__WORK TASK__: Copy each record below without changing a single word.

__RECORDS FOR THE TASK__:
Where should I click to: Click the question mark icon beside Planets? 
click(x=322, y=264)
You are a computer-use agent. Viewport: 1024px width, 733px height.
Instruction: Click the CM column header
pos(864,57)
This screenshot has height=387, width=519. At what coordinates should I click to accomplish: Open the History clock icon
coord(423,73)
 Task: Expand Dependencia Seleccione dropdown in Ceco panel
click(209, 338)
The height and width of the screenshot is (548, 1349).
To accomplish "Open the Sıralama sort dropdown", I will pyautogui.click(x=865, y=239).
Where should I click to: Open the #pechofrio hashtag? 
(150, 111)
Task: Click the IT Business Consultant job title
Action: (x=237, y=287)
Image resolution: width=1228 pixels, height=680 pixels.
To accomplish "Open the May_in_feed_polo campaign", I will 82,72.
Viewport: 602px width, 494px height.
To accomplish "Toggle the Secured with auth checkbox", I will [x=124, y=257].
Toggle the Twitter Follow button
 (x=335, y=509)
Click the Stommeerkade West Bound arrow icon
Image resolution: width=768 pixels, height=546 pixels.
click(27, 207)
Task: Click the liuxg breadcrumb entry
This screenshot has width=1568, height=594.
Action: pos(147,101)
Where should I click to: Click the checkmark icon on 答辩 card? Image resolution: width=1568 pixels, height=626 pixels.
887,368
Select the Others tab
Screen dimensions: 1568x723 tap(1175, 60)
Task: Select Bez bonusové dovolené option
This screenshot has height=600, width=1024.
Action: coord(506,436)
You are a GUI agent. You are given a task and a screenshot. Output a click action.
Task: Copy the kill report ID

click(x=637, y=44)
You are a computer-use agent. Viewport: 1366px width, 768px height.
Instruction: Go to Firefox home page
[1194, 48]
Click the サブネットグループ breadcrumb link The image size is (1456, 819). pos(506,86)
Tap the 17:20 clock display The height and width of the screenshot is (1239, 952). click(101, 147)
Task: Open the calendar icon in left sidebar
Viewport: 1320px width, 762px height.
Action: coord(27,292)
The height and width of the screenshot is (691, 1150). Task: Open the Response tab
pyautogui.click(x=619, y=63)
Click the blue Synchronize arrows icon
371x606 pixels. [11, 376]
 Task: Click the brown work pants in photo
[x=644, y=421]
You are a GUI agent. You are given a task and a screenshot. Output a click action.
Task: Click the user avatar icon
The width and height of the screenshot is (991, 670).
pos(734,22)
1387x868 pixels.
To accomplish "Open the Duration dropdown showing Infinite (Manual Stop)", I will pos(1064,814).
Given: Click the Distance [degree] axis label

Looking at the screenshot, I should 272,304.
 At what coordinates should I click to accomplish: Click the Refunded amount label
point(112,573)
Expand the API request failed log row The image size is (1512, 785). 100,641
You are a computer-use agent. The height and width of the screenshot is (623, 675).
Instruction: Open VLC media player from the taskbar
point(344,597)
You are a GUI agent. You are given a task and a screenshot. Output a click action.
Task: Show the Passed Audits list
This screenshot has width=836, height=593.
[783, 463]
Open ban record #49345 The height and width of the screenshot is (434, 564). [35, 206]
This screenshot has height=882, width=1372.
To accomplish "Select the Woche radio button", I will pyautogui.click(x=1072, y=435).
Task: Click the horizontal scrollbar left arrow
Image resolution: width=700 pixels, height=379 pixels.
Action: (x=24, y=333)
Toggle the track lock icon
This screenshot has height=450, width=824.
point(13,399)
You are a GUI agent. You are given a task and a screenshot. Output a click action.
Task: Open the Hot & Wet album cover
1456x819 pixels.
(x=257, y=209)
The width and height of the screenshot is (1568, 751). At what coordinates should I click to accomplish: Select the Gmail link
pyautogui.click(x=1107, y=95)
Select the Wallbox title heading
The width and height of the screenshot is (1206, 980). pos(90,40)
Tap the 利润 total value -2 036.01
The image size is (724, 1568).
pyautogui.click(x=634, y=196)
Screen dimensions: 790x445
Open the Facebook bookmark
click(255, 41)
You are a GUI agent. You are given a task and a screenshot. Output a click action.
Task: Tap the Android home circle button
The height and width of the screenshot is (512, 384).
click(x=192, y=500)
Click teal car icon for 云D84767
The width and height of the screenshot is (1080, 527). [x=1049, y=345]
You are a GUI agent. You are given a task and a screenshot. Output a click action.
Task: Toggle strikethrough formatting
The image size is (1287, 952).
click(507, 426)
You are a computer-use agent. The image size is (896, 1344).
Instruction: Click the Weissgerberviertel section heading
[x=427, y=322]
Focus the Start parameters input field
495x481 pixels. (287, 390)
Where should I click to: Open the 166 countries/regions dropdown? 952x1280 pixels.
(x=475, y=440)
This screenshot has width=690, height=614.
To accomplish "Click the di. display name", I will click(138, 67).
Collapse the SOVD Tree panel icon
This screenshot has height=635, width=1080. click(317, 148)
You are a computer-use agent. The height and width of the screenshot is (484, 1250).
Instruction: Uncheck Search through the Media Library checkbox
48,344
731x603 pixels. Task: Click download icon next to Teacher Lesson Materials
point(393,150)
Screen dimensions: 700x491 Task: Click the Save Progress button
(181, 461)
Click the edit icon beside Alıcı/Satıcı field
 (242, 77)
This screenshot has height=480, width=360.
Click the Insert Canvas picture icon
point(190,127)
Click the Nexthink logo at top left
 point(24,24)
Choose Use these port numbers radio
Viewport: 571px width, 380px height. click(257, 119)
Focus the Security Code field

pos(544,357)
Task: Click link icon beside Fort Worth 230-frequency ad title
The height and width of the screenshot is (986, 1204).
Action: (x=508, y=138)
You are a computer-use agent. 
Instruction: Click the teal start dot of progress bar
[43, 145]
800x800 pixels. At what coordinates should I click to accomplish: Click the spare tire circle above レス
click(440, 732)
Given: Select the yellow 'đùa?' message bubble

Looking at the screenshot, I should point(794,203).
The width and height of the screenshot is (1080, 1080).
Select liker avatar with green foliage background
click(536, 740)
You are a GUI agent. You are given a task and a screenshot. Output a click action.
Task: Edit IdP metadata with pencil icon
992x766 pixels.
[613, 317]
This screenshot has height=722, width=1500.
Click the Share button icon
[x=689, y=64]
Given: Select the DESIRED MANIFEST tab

__EXERCISE OUTPUT__:
Where should I click to: Click the question mark icon beside Planets? 
click(x=322, y=264)
You are a computer-use agent. Viewport: 1024px width, 733px height.
Instruction: Click the CM column header
pos(864,57)
This screenshot has height=387, width=519. At what coordinates should I click to accomplish: Open the History clock icon
coord(423,73)
 Task: Expand Dependencia Seleccione dropdown in Ceco panel
click(209, 338)
The height and width of the screenshot is (548, 1349).
To accomplish "Open the Sıralama sort dropdown", I will pyautogui.click(x=865, y=239).
Where should I click to: Open the #pechofrio hashtag? 
(150, 111)
Task: Click the IT Business Consultant job title
Action: (x=237, y=287)
Image resolution: width=1228 pixels, height=680 pixels.
To accomplish "Open the May_in_feed_polo campaign", I will 82,72.
Viewport: 602px width, 494px height.
To accomplish "Toggle the Secured with auth checkbox", I will [x=124, y=257].
Toggle the Twitter Follow button
 (x=335, y=509)
Click the Stommeerkade West Bound arrow icon
Image resolution: width=768 pixels, height=546 pixels.
click(27, 207)
Task: Click the liuxg breadcrumb entry
This screenshot has width=1568, height=594.
Action: pos(147,101)
Where should I click to: Click the checkmark icon on 答辩 card? Image resolution: width=1568 pixels, height=626 pixels.
887,368
Select the Others tab
Screen dimensions: 1568x723 tap(1175, 60)
Task: Select Bez bonusové dovolené option
This screenshot has height=600, width=1024.
Action: coord(506,436)
You are a GUI agent. You are given a task and a screenshot. Output a click action.
Task: Copy the kill report ID

click(x=637, y=44)
You are a computer-use agent. Viewport: 1366px width, 768px height.
Instruction: Go to Firefox home page
[1194, 48]
Click the サブネットグループ breadcrumb link The image size is (1456, 819). pos(506,86)
Tap the 17:20 clock display The height and width of the screenshot is (1239, 952). click(101, 147)
Task: Open the calendar icon in left sidebar
Viewport: 1320px width, 762px height.
Action: coord(27,292)
The height and width of the screenshot is (691, 1150). Task: Open the Response tab
pyautogui.click(x=619, y=63)
Click the blue Synchronize arrows icon
371x606 pixels. [11, 376]
 Task: Click the brown work pants in photo
[x=644, y=421]
You are a GUI agent. You are given a task and a screenshot. Output a click action.
Task: Click the user avatar icon
The width and height of the screenshot is (991, 670).
pos(734,22)
1387x868 pixels.
To accomplish "Open the Duration dropdown showing Infinite (Manual Stop)", I will pos(1064,814).
Given: Click the Distance [degree] axis label

Looking at the screenshot, I should 272,304.
 At what coordinates should I click to accomplish: Click the Refunded amount label
point(112,573)
Expand the API request failed log row The image size is (1512, 785). 100,641
You are a computer-use agent. The height and width of the screenshot is (623, 675).
Instruction: Open VLC media player from the taskbar
point(344,597)
You are a GUI agent. You are given a task and a screenshot. Output a click action.
Task: Show the Passed Audits list
This screenshot has width=836, height=593.
[783, 463]
Open ban record #49345 The height and width of the screenshot is (434, 564). [35, 206]
This screenshot has height=882, width=1372.
To accomplish "Select the Woche radio button", I will pyautogui.click(x=1072, y=435).
Task: Click the horizontal scrollbar left arrow
Image resolution: width=700 pixels, height=379 pixels.
Action: (x=24, y=333)
Toggle the track lock icon
This screenshot has height=450, width=824.
point(13,399)
You are a GUI agent. You are given a task and a screenshot. Output a click action.
Task: Open the Hot & Wet album cover
1456x819 pixels.
(x=257, y=209)
The width and height of the screenshot is (1568, 751). At what coordinates should I click to accomplish: Select the Gmail link
pyautogui.click(x=1107, y=95)
Select the Wallbox title heading
The width and height of the screenshot is (1206, 980). pos(90,40)
Tap the 利润 total value -2 036.01
The image size is (724, 1568).
pyautogui.click(x=634, y=196)
Screen dimensions: 790x445
Open the Facebook bookmark
click(255, 41)
You are a GUI agent. You are given a task and a screenshot. Output a click action.
Task: Tap the Android home circle button
The height and width of the screenshot is (512, 384).
click(x=192, y=500)
Click teal car icon for 云D84767
The width and height of the screenshot is (1080, 527). [x=1049, y=345]
You are a GUI agent. You are given a task and a screenshot. Output a click action.
Task: Toggle strikethrough formatting
The image size is (1287, 952).
click(507, 426)
You are a computer-use agent. The image size is (896, 1344).
Instruction: Click the Weissgerberviertel section heading
[x=427, y=322]
Focus the Start parameters input field
495x481 pixels. (287, 390)
Where should I click to: Open the 166 countries/regions dropdown? 952x1280 pixels.
(x=475, y=440)
This screenshot has width=690, height=614.
To accomplish "Click the di. display name", I will click(138, 67).
Collapse the SOVD Tree panel icon
This screenshot has height=635, width=1080. click(317, 148)
You are a computer-use agent. The height and width of the screenshot is (484, 1250).
Instruction: Uncheck Search through the Media Library checkbox
48,344
731x603 pixels. Task: Click download icon next to Teacher Lesson Materials
point(393,150)
Screen dimensions: 700x491 Task: Click the Save Progress button
(181, 461)
Click the edit icon beside Alıcı/Satıcı field
 (242, 77)
This screenshot has height=480, width=360.
Click the Insert Canvas picture icon
point(190,127)
Click the Nexthink logo at top left
 point(24,24)
Choose Use these port numbers radio
Viewport: 571px width, 380px height. click(257, 119)
Focus the Security Code field

pos(544,357)
Task: Click link icon beside Fort Worth 230-frequency ad title
The height and width of the screenshot is (986, 1204).
Action: (x=508, y=138)
You are a computer-use agent. 
Instruction: Click the teal start dot of progress bar
[43, 145]
800x800 pixels. At what coordinates should I click to accomplish: Click the spare tire circle above レス
click(440, 732)
Given: Select the yellow 'đùa?' message bubble

Looking at the screenshot, I should point(794,203).
The width and height of the screenshot is (1080, 1080).
Select liker avatar with green foliage background
click(536, 740)
You are a GUI agent. You are given a task and a screenshot. Output a click action.
Task: Edit IdP metadata with pencil icon
992x766 pixels.
[613, 317]
This screenshot has height=722, width=1500.
Click the Share button icon
[x=689, y=64]
Given: Select the DESIRED MANIFEST tab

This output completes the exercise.